THE DATA:
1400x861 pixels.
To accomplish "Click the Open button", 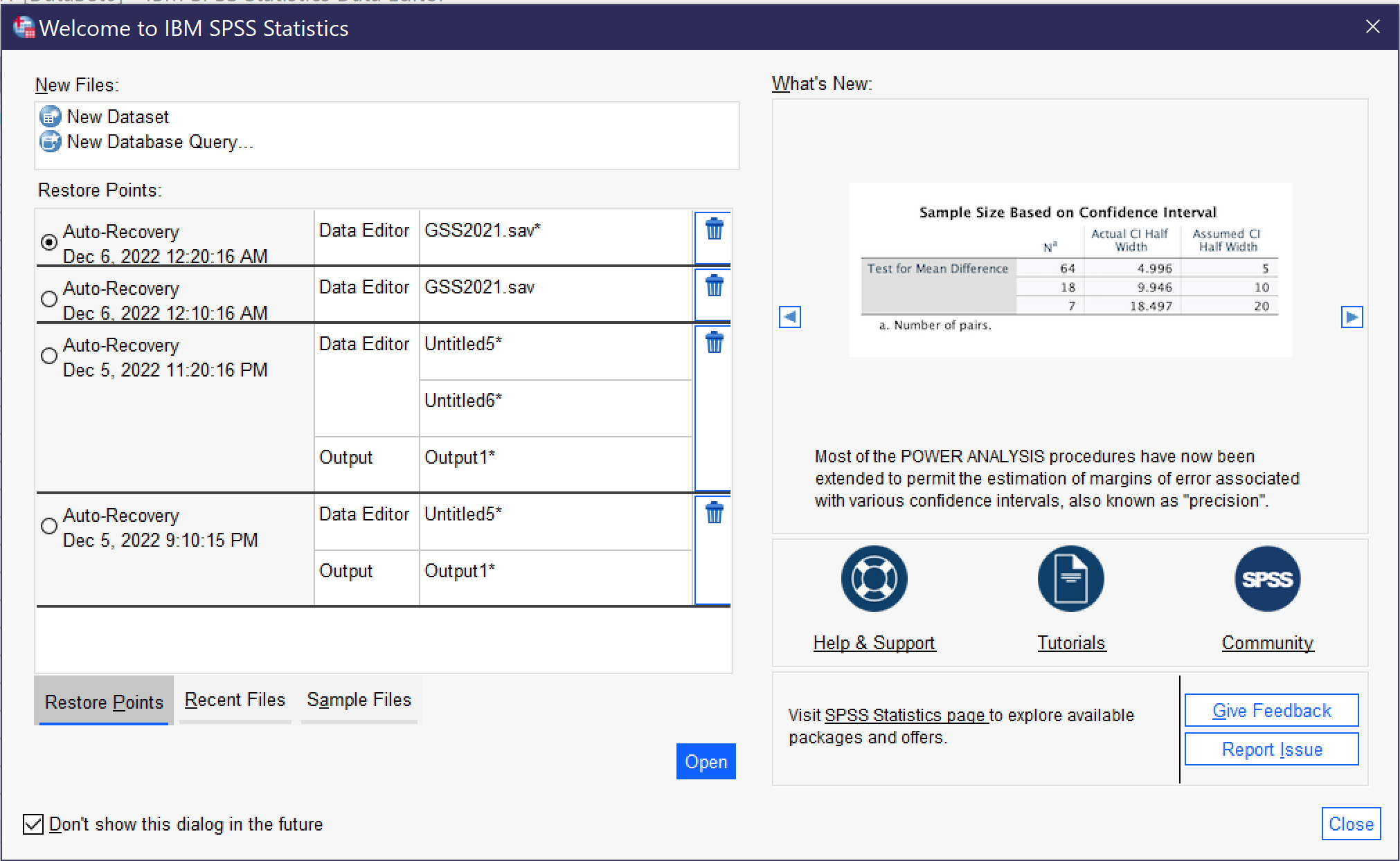I will [705, 762].
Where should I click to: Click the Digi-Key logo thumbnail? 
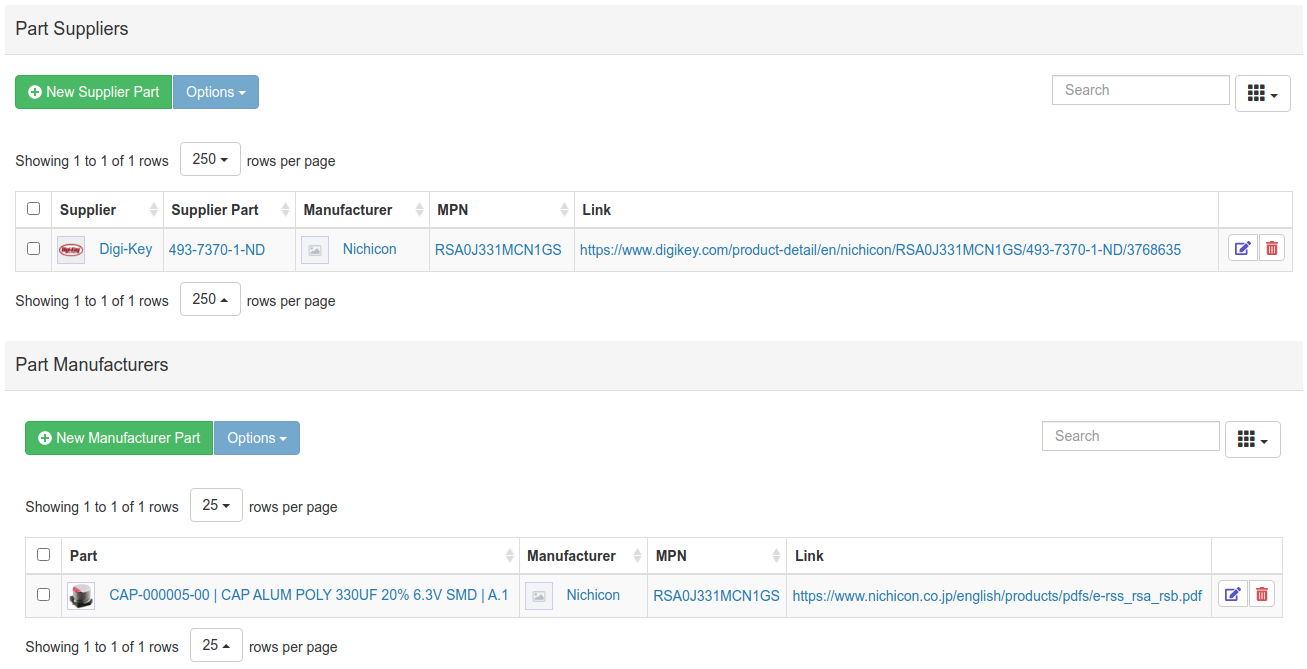tap(71, 250)
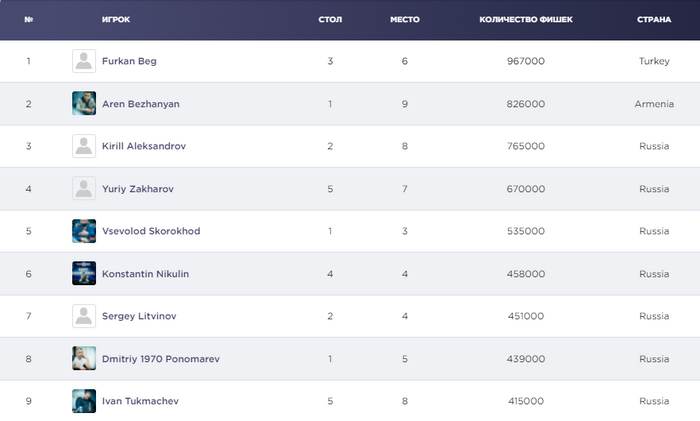Sort by the МЕСТО column header
Viewport: 700px width, 421px height.
[404, 19]
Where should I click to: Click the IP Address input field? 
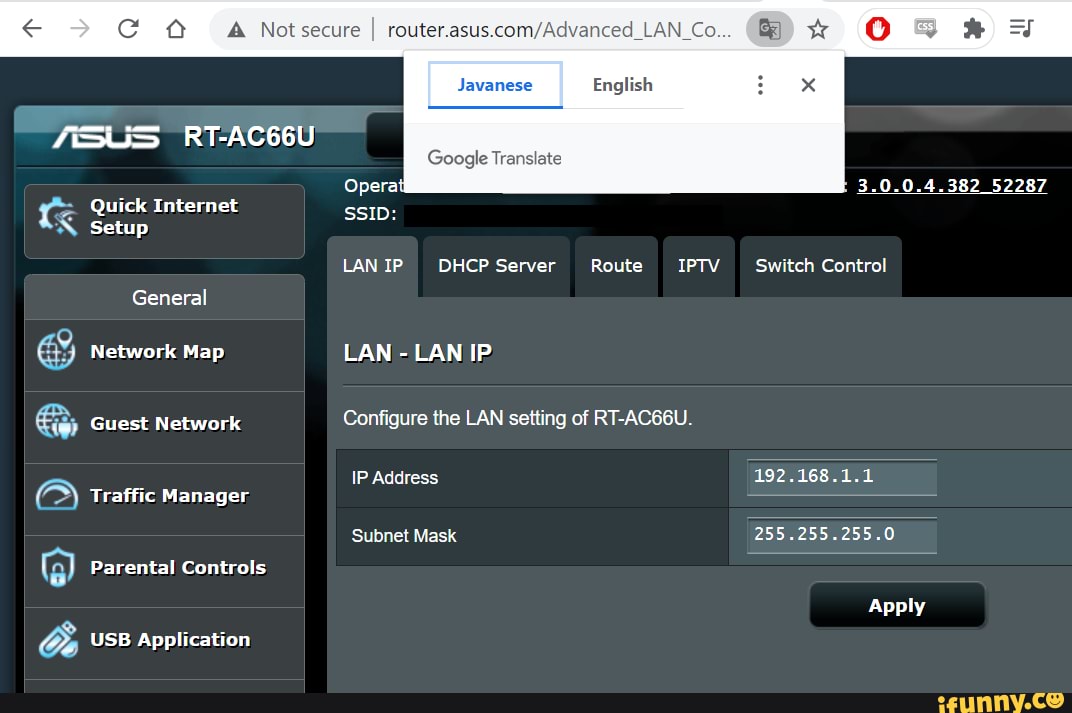841,477
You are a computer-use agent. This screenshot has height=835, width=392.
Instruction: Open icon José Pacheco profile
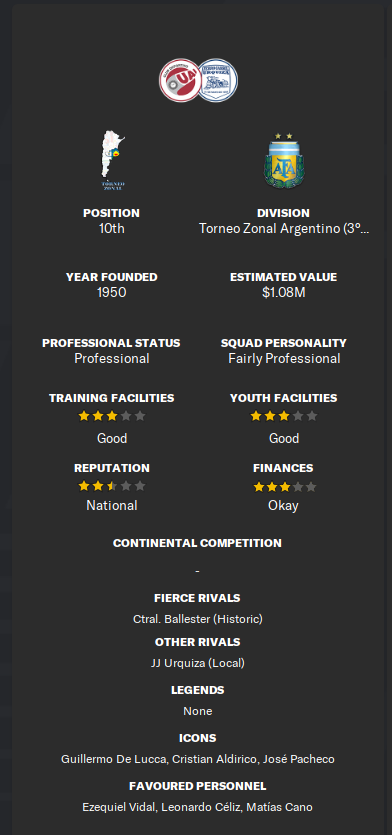299,759
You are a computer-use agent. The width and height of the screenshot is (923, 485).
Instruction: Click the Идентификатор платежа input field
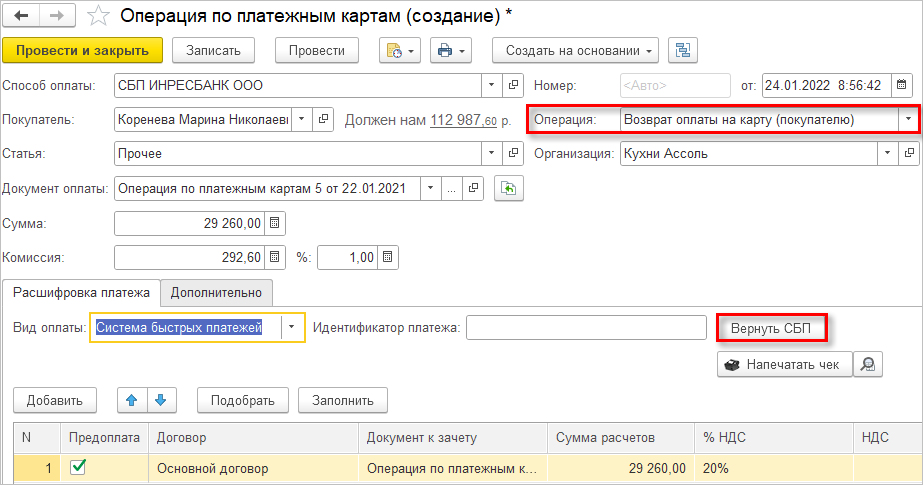(586, 328)
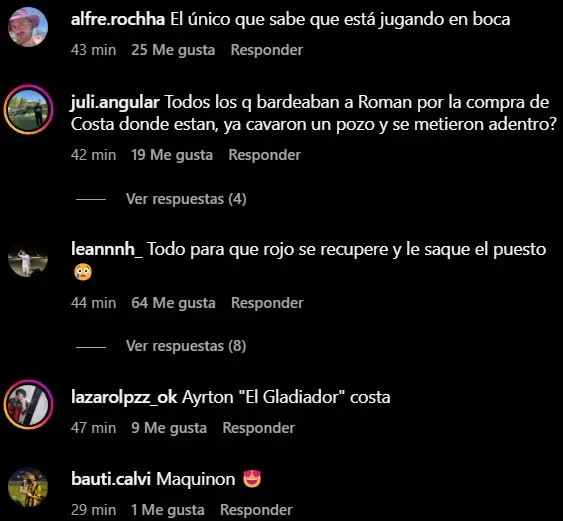This screenshot has height=521, width=563.
Task: Reply to bauti.calvi's comment
Action: coord(256,510)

PROBLEM TO SOLVE: Would you please write out exactly the lines between the line containing "You are a computer-use agent. This" and the last line of the listing above, inclusive, without pictures?

RESPONSE TO THE TASK:
You are a computer-use agent. This screenshot has height=835, width=392.
Instruction: Open icon José Pacheco profile
299,759
You are a computer-use agent. The width and height of the screenshot is (923, 485).
Instruction: Click the Идентификатор платежа input field
(586, 328)
This screenshot has height=521, width=563.
Task: Reply to bauti.calvi's comment
Action: coord(256,510)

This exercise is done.